WASHINGTON - U.S. Secretary of State Rex Tillerson called on Iran and Russia on Tuesday to use their influence with the Syrian regime to make sure that it will not repeat its use of chemical weapons against its own citizens as part of the civil war currently raging in the country.
"We call upon Russia and Iran, yet again, to exercise their influence over the Syrian regime and to guarantee that this sort of horrific attack never happens again," said a statement by the State Department, attributed directly to Tillerson. He added that "Russia and Iran also bear great moral responsibility for these deaths," and that the Syria civil war "demands a genuine ceasefire."

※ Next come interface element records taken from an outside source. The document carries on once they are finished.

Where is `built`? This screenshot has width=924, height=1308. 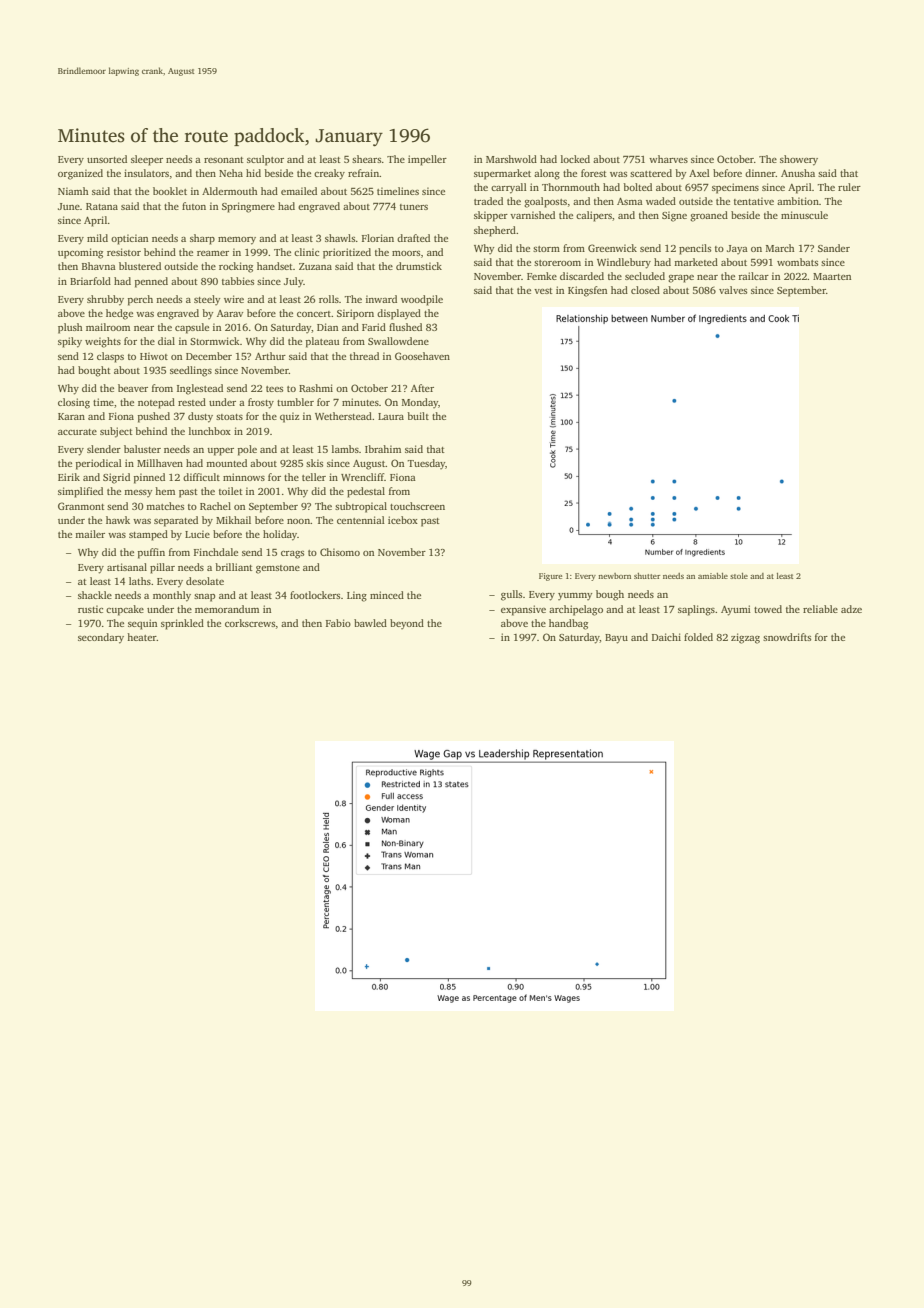
built is located at coordinates (418, 416).
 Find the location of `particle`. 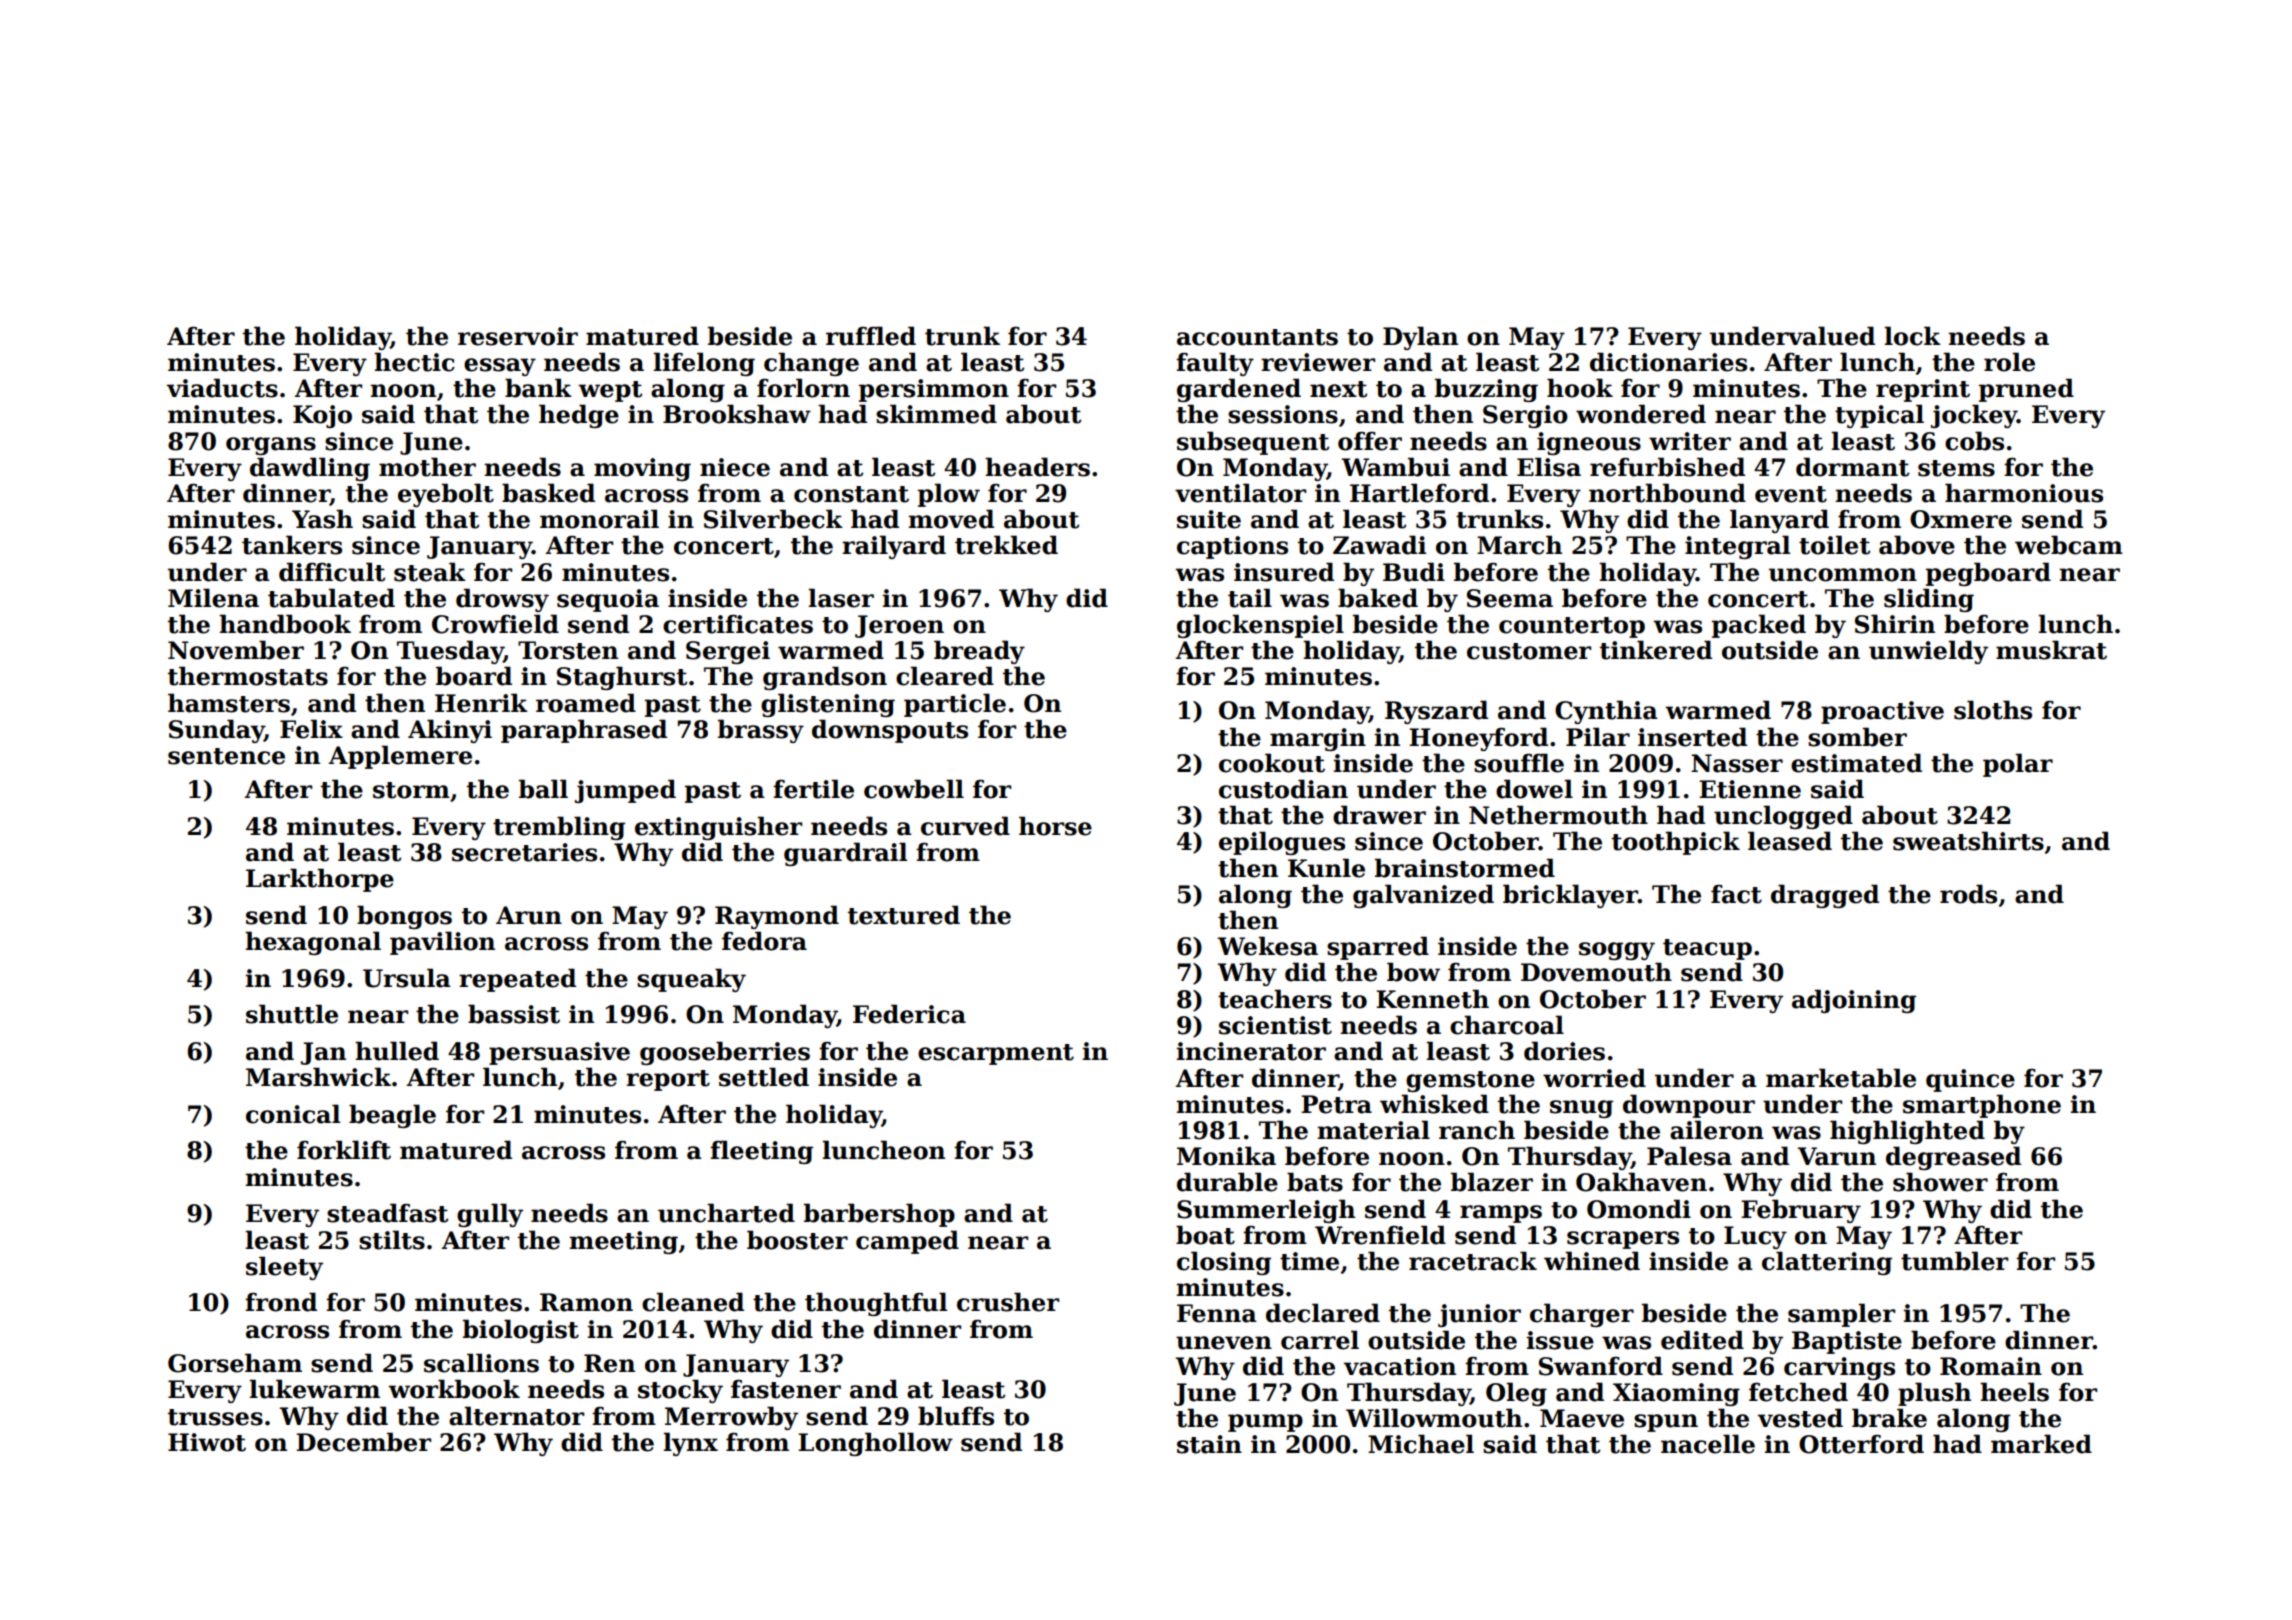

particle is located at coordinates (955, 705).
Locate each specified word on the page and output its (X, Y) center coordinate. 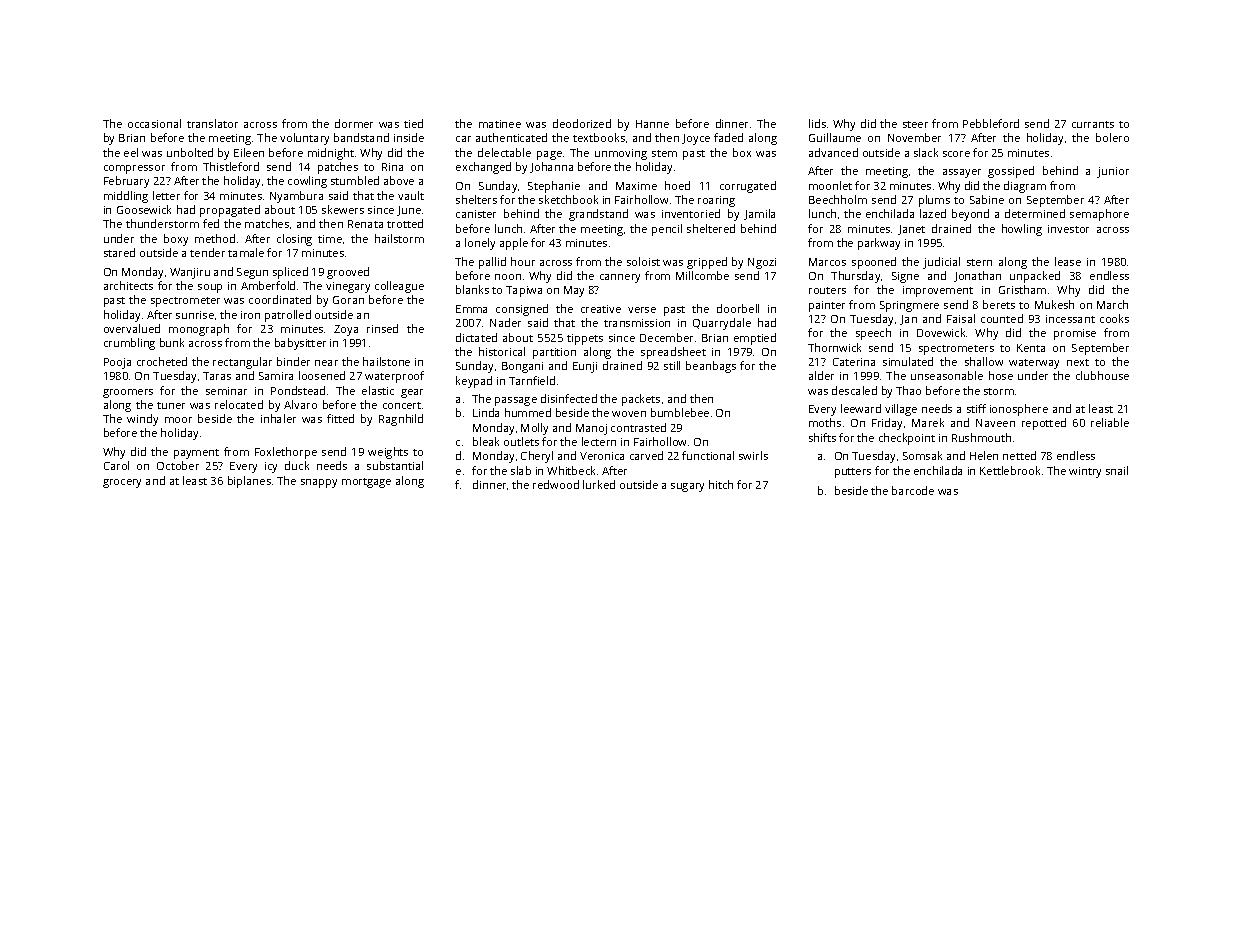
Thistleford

The statement, which came after an alleged chemical attack killed at least 100 in northern Syria, also contained a strongly-worded condemnation of Assad's actions and came as a surprise amidst the Trump administration's verbally tough line against Iran thus far. Instead of calling on Iran to get out of the Syrian arena, it seemed to imply that Iran should use its influence inside Syria to restraint the Assad regime, which is a strategic ally of Tehran's.
"While we continue to monitor the terrible situation, it is clear that this is how Bashar al-Assad operates: with brutal, unabashed barbarism. Those who defend and support him, including Russia and Iran, should have no illusions about Assad or his intentions," Tillerson added. Just last week, however, two senior officials in the Trump administration - Press Secretary Sean Spicer and Ambassador Nikki Haley - said that Trump was not committed to taking down Assad's regime.
While Tillerson's comments pointed an unmistakable finger of blame at the Assad regime, another U.S. government source was even more direct, telling Reuters that the attack was "almost certainly" carried out by forces loyal to Assad. The source also said the U.S. government believes the chemical agent sarin was used in the attack.
Earlier Tuesday, the White House condemned the "heinous actions," but said the attack was a consequence of the Obama administration's "weakness." The statement added that there is not a fundamental option of "regime change" in Syria, calling the Assad government a "political reality."
It was believed that the attack was launched by a Sukhoi-type fighter aircraft, though there was no initial proof if the plane belonged to Russia or the Syrian government. However, locals in Idlib told Haaretz there was no doubt for anyone present that the Assad regime was responsible for the strike and that opposition forces even knew the identity of the pilot.